Greve de servidores públicos: Ação Direta de Inconstitucionalidade terá rito abreviado

Segunda, 8 de outubro de 2012
Do STF
Ministro aplica rito abreviado a ADI contra Decreto 7.777/12

A Confederação dos Servidores Públicos do Brasil (CSPB) ajuizou Ação Direta de Inconstitucionalidade (ADI) no Supremo Tribunal Federal (STF) contra o Decreto 7.777/12, sobre greve de servidores públicos. O relator do processo, ministro Dias Toffoli, afirmou que o objeto da ADI enviada pela CSPB (ADI 4857) é idêntico ao das ações 4828, 4830 e 4838. Sendo assim, ele determinou a aplicação do rito abreviado do artigo 12 da Lei 9.868/99, para que a decisão seja tomada em caráter definitivo. As quatro ações terão o mérito julgado sem a apreciação do pedido de medida cautelar.

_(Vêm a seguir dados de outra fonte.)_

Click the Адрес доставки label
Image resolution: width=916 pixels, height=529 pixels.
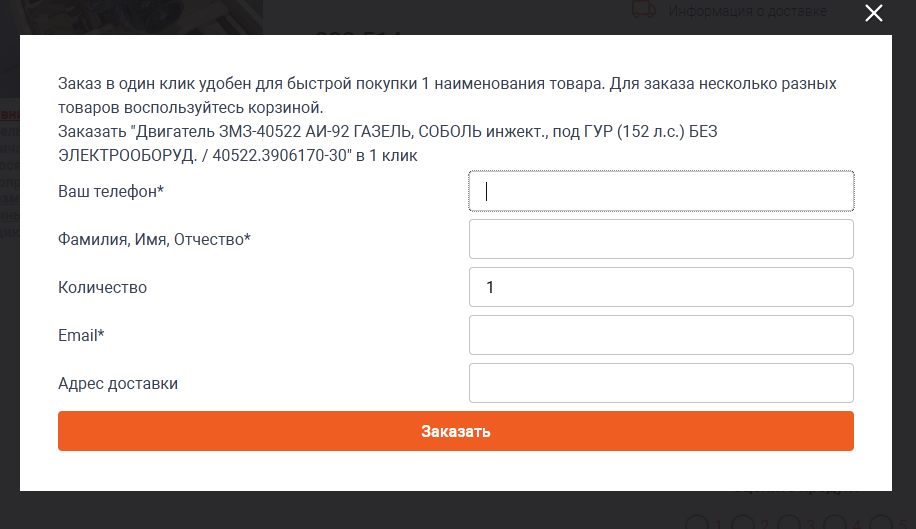[118, 384]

No mês de agosto, foram encaminhadas ao STF as ADIs 4828, 4830 e 4838. A primeira ação foi ajuizada pela Federação Brasileira de Associações de Fiscais de Tributos Estaduais (Febrafite). A segunda, pela Confederação dos Trabalhadores no Serviço Público Federal (Condsef), Confederação Nacional dos Trabalhadores em Seguridade Social, Central Única dos Trabalhadores (CNTSS/CUT) e pelo Sindicato Nacional dos Fiscais Federais Agropecuários. A terceira ação foi encaminhada pela Associação Nacional dos Auditores Fiscais da Receita Federal do Brasil (Anfip). A ADI 4857 é a quarta a chegar ao STF e foi enviada ao Tribunal pela CSPB no mês de setembro.

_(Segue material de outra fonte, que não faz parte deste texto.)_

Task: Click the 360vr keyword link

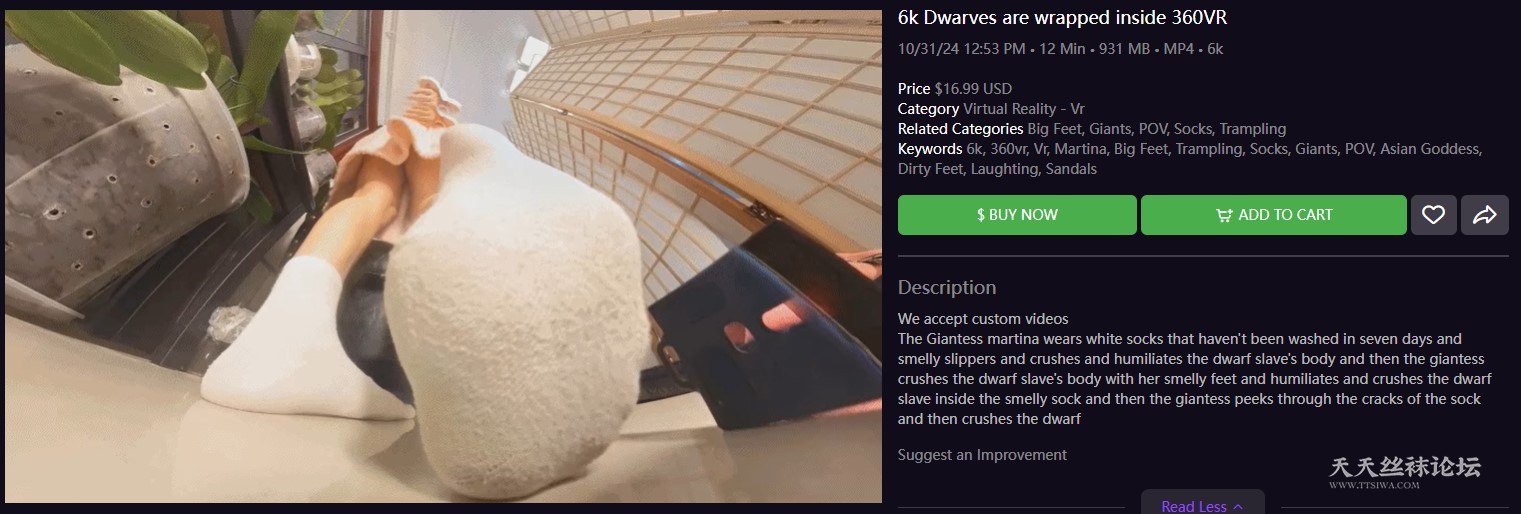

As quatro ações questionam a constitucionalidade do Decreto 7.777/12, publicado no Diário Oficial da União no dia 25 de julho deste ano e retificado no dia 31 do mesmo mês. A norma tem como função dispor sobre “medidas para a continuidade de atividades e serviços públicos dos órgãos e entidades da administração pública federal durante greves, paralisações ou operações de retardamento de procedimentos administrativos promovidas pelos servidores públicos federais”. O decreto estabelece que essas medidas seriam adotadas por ministros de Estado e supervisores de órgãos e entidades em que ocorrer greve.

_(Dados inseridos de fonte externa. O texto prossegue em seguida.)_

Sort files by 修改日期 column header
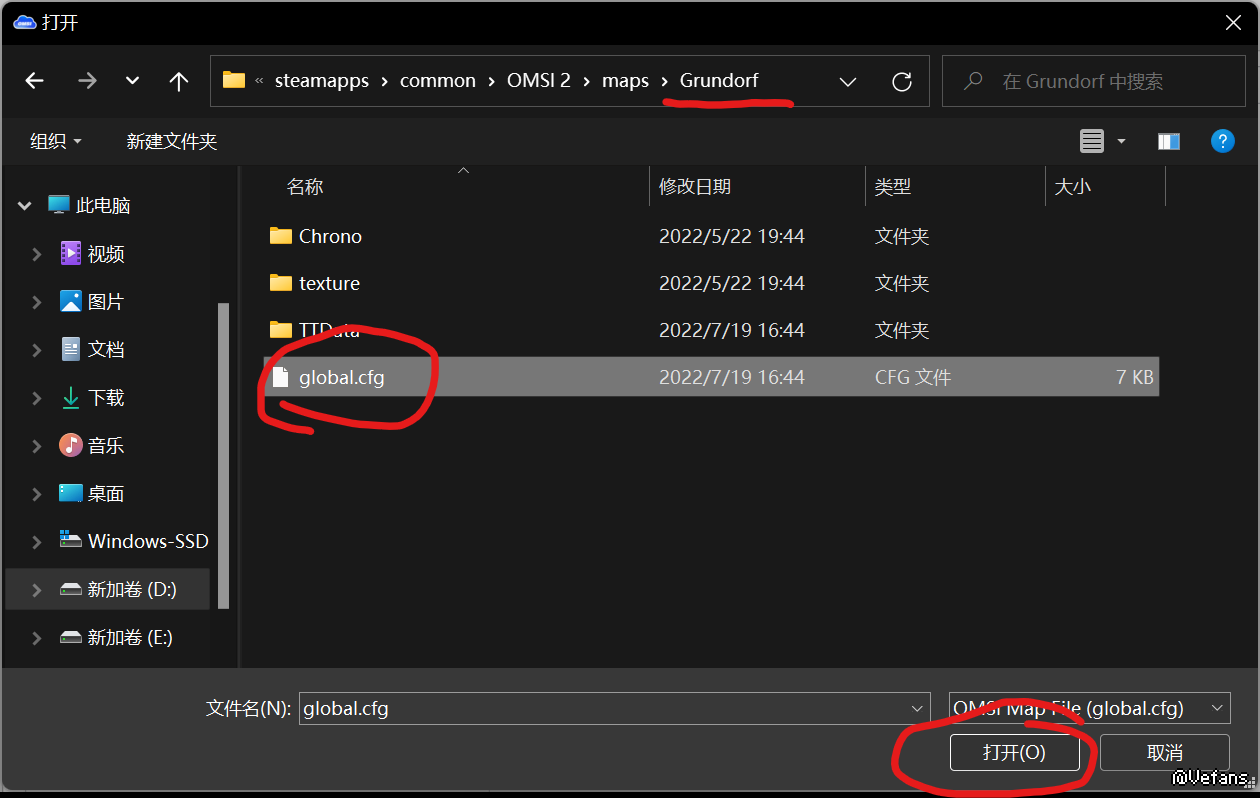1260x798 pixels. click(695, 186)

As entidades afirmam que a norma fere o direito à greve garantido aos trabalhadores pela Constituição Federal de 1988. Além disso, questionam a autorização dada pelo decreto para que ministros de Estado adotem providências – entre elas convênios com estados, Distrito Federal ou municípios – para garantir a continuidade das atividades e serviços de órgãos alvo de paralisação.

O julgamento do mérito das ADIs sem prévia análise liminar foi determinado, segundo o ministro Dias Toffoli, “em razão da relevância da matéria e seu especial significado para a ordem social e para a segurança jurídica”. O ministro também determinou que as quatro ações tramitem em conjunto.